*** Begin section ***

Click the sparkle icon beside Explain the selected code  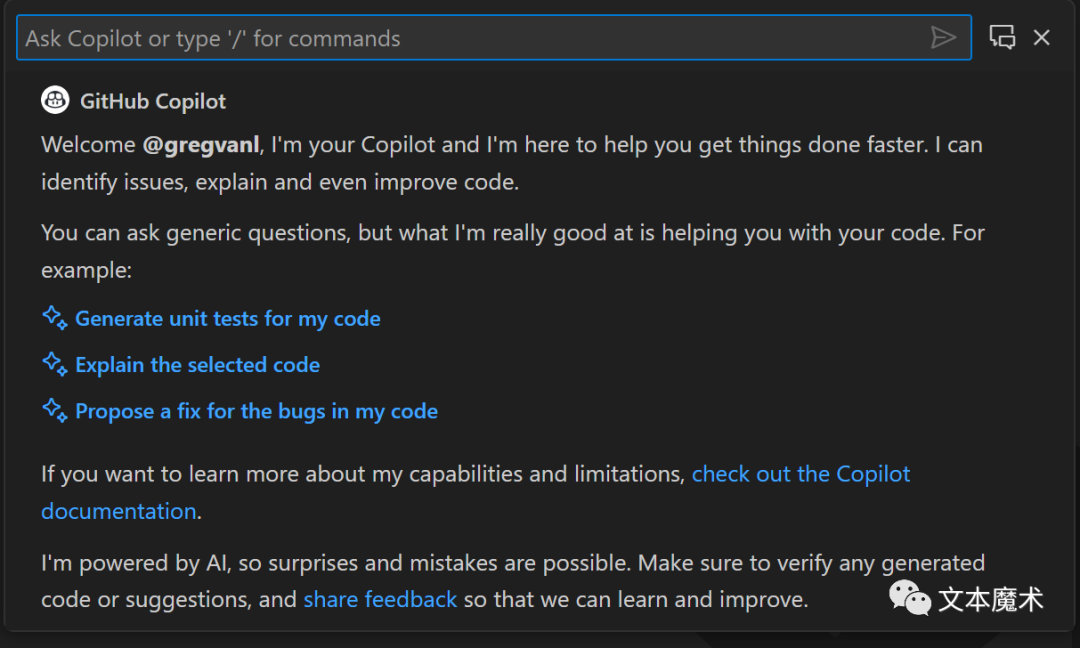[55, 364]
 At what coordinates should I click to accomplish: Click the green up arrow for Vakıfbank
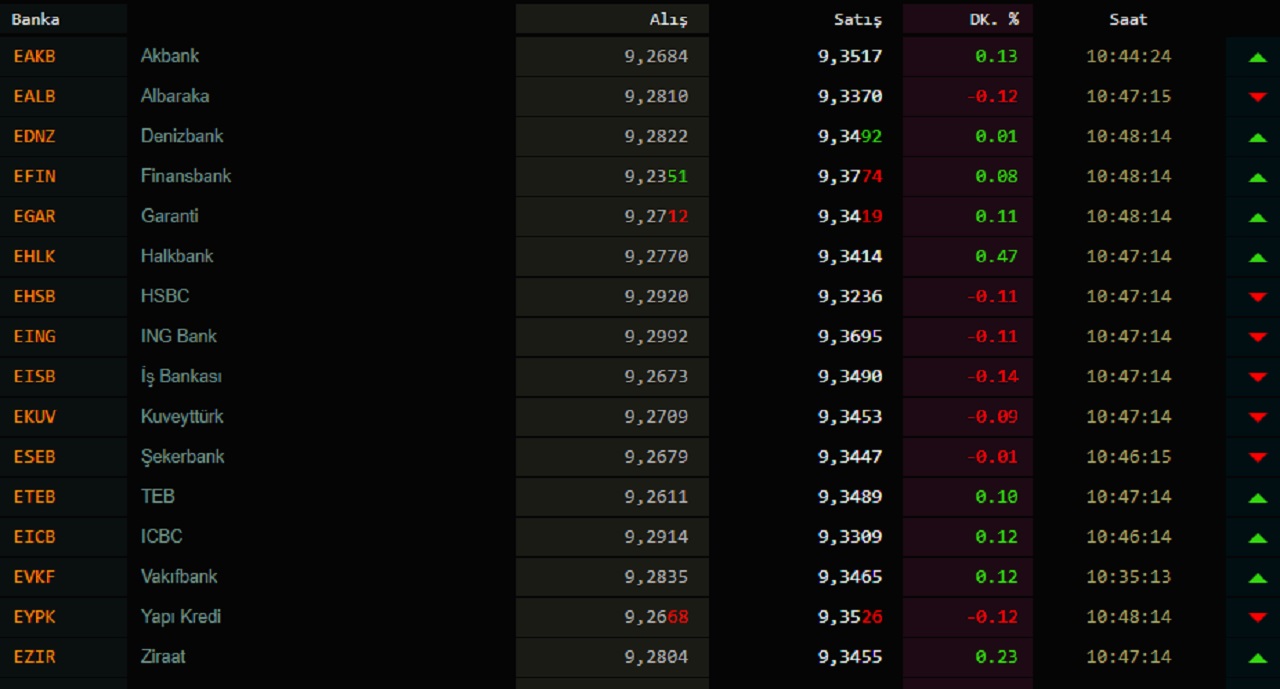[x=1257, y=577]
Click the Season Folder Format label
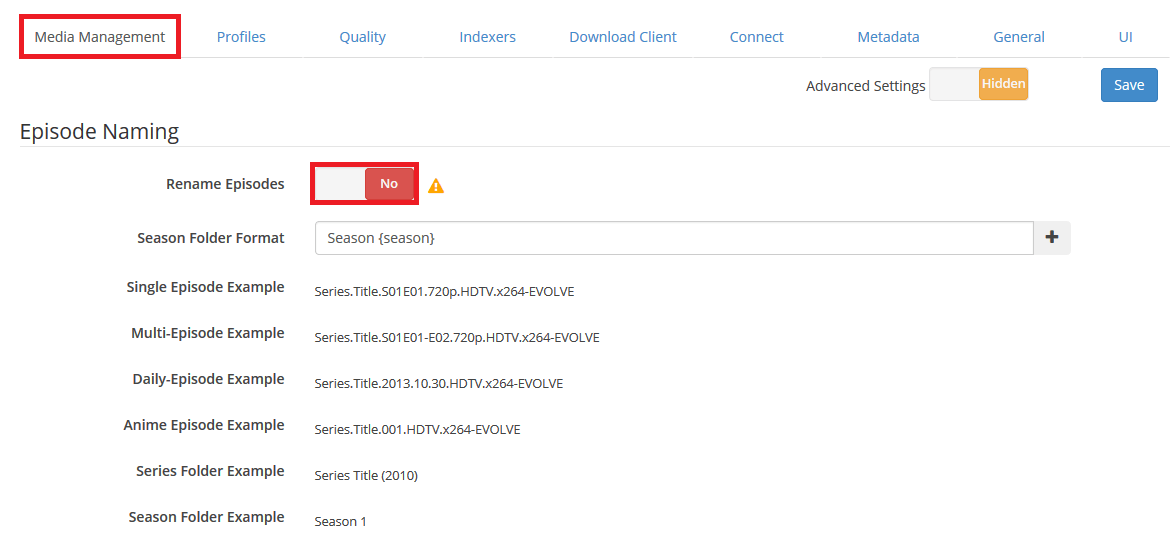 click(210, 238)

*** End section ***

→ Activity: All lines from the line containing "At what coordinates" through the end of the listing above are to be given again exactly; pictures are not part of the copy.

→ Task output:
 At what coordinates should I click to accomplish: Click the green up arrow for Vakıfbank
[x=1257, y=577]
Click the Season Folder Format label
 click(210, 238)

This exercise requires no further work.